Se és fogo, como passas tão brando?
El oficio de Cupido, Los Siete Pecados Capitales, Las Siete Virtudes, Los amores de los dioses y Cinco sentidos numa sumptuosa edição da TASCHEN, editora alemã cuja minucia da edição perfeita sempre nos surpreende e surpreenderá.
A recompilação das 143 magníficas gravuras dos princípios do séc. XVII que ilustram o amor em suas alegorias, os provérbios que envolvem a carga erótica latente, a mitologia, as breves frases de amor ardente que elucidam a cor da criatividade dos desenhos e o seu significado, encontram-se neste livro de rara e extraordinária qualidade e beleza.
Permite-nos esta obra viver e entender um mundo da era do Barroco, e, bem usa as figuras de linguagem para reforçar a tentativa de apreender a realidade por meio dos sentidos.
Nomeadamente despertam-nos pedaços soltos do poder do sentir
N’acusons point l’Amour mais notre ame indiscrete
Ou
Because I Have fettered myself
Perch’io stesso mi strinsi
Let us not accuse Cupid, but our own imprudent soul
A arte Barroca foi impactante, expressou as ideias e os sentimentos do artista do século XVII. Gerou encantamento e apelo visual e soube combinar realidades para expressar uma nova conceção de mundo.
O homem culto conhece o espanto que nos provoca a Editora TASCHEN, neste brio de publicação que não descuida a brilhante escolha de Carsten-Peter Warncke, autor nascido em Hamburg em 1947 e que estudou história de arte, arqueologia clássica e literatura, tendo-se doutorado em Hamburgo em 1975 e na Universidade de Gottingen e ser atualmente catedrático de história de arte; autor, aliás conhecido também pelos seus estudos sobre Pablo Picasso.
E porque o que farei na vida do meu pensar terá sempre um relacionar firme e fixo ao que pretendo exprimir, aqui recordo, terra e fogo, ar e agua na intersecção com a peça que sem estabilidade ou suporte que não a da alquimia do dizer, vi na Bastilha com Laure Mathis (Doreen Keir) e David Geselson (André Gorz), na peça “Doreen” em março de 2017.
Confessa um homem, à sua muito amada mulher, todo o seu imenso amor, em jeito de desculpa.
Não se fende a pedra filosofal, mas a sua invisível fratura consolidou-se na matéria-prima do coração e leva-o mesmo à corajosa decisão de ser.
Assim se rompeu a simetria e assim se volveu amor como ser-que-conhece o instante em que se perde e se reencontra, e, só depois se pode em rigor dizer que se conhece a distância e se compreende o ar que o separou respirando-o, respirando o amor que parecia consumido, mas que do longe nos vem, nos torna e tudo ousa.

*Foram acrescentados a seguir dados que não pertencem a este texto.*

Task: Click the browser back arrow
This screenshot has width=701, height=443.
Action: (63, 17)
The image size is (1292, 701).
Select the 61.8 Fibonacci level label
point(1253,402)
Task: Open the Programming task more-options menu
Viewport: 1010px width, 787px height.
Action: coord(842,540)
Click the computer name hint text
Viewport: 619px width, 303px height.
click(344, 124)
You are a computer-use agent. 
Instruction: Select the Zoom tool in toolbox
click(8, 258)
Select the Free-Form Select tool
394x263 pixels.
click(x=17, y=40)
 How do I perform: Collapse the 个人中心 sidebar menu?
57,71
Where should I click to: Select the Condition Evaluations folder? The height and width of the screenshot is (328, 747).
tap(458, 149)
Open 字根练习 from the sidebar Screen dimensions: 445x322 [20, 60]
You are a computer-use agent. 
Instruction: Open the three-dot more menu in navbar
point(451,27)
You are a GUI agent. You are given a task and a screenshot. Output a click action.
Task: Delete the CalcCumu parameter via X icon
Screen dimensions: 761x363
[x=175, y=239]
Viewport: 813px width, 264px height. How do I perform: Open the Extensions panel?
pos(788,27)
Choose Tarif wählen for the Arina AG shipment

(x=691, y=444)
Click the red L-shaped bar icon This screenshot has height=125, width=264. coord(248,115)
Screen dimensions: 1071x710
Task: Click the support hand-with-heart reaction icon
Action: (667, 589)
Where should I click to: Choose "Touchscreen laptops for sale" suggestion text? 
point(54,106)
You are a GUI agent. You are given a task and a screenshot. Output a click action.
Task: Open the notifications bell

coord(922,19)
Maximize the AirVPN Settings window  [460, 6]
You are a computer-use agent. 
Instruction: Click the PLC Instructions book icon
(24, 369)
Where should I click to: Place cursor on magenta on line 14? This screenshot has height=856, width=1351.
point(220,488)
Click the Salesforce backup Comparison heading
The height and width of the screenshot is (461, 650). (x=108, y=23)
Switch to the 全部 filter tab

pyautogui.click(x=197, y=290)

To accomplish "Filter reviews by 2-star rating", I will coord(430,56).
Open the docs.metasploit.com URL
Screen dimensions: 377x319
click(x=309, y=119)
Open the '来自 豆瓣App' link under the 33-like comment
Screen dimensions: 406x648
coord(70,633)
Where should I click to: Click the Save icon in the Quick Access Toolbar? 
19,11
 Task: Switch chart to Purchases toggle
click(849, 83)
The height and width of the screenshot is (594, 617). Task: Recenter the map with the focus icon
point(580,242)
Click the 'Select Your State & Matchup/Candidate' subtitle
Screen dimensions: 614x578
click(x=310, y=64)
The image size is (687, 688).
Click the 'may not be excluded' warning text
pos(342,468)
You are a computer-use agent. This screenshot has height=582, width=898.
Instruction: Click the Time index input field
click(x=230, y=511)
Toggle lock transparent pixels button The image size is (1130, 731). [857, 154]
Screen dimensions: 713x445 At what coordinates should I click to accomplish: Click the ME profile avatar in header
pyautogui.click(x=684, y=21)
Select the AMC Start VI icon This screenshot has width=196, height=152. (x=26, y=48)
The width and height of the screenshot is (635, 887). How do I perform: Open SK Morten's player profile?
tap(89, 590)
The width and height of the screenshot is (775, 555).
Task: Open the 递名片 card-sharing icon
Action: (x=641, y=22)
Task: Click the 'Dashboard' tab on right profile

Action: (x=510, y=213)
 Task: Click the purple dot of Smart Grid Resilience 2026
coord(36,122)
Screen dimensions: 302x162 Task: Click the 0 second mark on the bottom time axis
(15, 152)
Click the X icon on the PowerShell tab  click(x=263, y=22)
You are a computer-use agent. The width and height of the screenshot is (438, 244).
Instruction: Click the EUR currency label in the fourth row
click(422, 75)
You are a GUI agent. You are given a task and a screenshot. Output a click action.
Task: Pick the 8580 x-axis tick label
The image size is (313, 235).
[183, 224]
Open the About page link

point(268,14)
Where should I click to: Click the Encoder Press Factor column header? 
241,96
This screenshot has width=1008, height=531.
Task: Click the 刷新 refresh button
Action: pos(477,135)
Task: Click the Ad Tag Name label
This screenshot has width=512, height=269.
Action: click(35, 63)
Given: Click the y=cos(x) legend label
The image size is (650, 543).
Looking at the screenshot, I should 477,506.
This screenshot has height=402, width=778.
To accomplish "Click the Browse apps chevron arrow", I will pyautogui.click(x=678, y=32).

E assim o disse quase em segredo este homem à sua mulher de sempre. Esculpidos numa chama, ela no ouvir, ele no dizer, fez-se assim sentir a cor do carmim.
E baixinho, mas sólido, deste livro nos chega para que adormeçamos em paz
I have been fishing all night; I must dry my little net
E na gravura de oiro as mãos dele secam-lhe o corpo em certezas absolutas, certeiras e incansáveis, e os dois, no tal amor grande como o sono, afinal como o sono quando é gentil.